Carrefour des canaux. J'apprends que le canal de l'Ourcq ne peut être vidé (comme le canal Saint-Martin) parce qu'il alimente Paris en eau (je sais, je l'ai déjà dit, mais il faut le répéter). Conséquence, les travaux sont faits sans le vider, avec des scaphandriers, des dragues etc. Pas simple, très coûteux et des revenus de la batellerie qui ne cessent de baisser (c'est marrant ça, les péniches qui empruntent les écluses et les canaux paient une taxe en fonction de leur tonnage comme sous l'Ancien Régime).

    



Écluse du pont de Flandre. En fait deux écluses, une petite qui ne sert plus et une grande. La dénivellation est de 10 mètres (à l'origine, il y avait deux écluses de 5 m). L'Ariane entre pour se faire écluser (c'est le terme, moi je l'employais dans d'autres circonstances). Le bateau descend relativement vite, une dizaine de minutes. L'eau qui est entre les biefs (dans l'écluse quoi), par gravité, c'est-à-dire par son poids, entre dans des canalisations situées de part et d'autre de l'écluse et est rejetée de l'autre côté. Quand c'est vidé, la porte actionnée par des vérins s'ouvre. C'est ça que je n'avais pas pigé : ce n’est pas en ouvrant la porte qu'on fait sortir l'eau. Je n’avais pas vu les gros tuyaux. Normal, on ne les voit pas. Au début du XXe siècle, les éclusiers utilisaient un vaste bassin situé entre les deux écluses : l'eau passait de l'écluse dans le bassin et réciproquement, par gravité, pas de moteur.

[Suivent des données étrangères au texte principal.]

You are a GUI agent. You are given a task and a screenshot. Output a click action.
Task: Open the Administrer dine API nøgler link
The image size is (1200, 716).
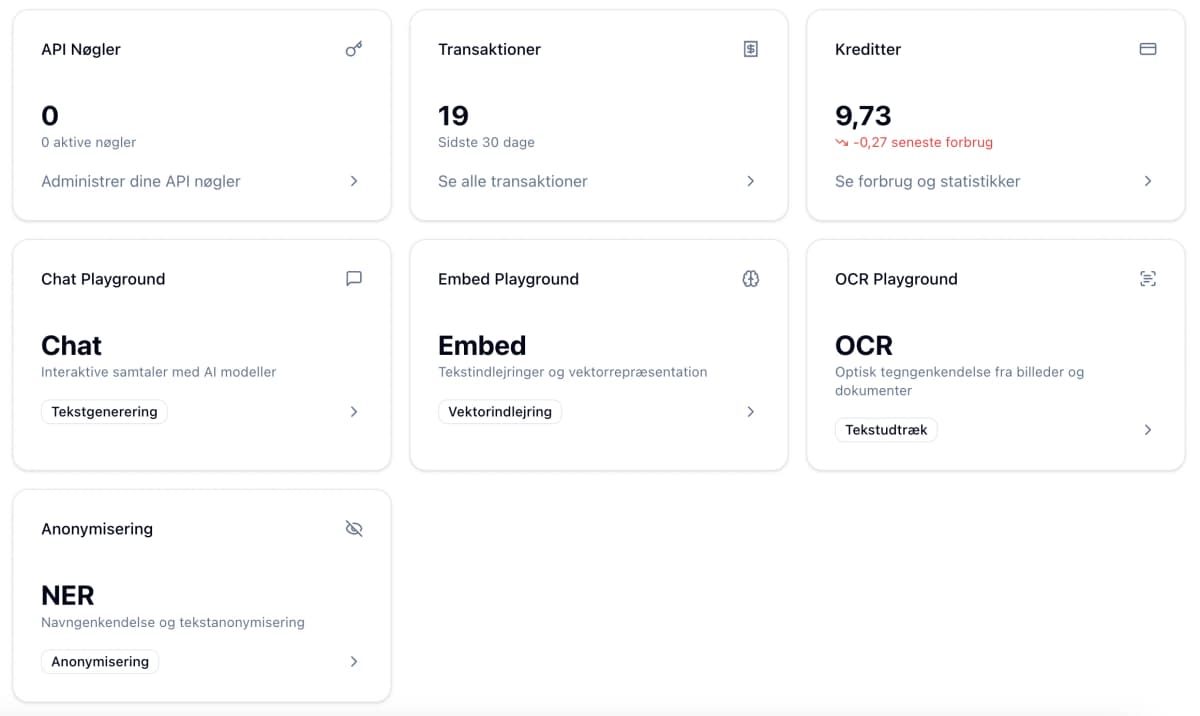141,181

Du pont de Flandre, dans une salle, style "tour de contrôle" avec des caméras, des animations graphiques, les éclusiers gèrent les écluses du canal Saint-Denis et du canal Saint-Martin.

Fin de la visite, une dernière info pour la route : un héron habite depuis plusieurs années sur les bords de notre canal entre le quai de Jemmapes et le carrefour des canaux. Je l'ai rencontré un jour, la nuit, en sortant du MK2 : sympa, j'ai pu le photographier au flash à moins de 2 mètres... et il posait le bougre, comme une star sur la Croisette.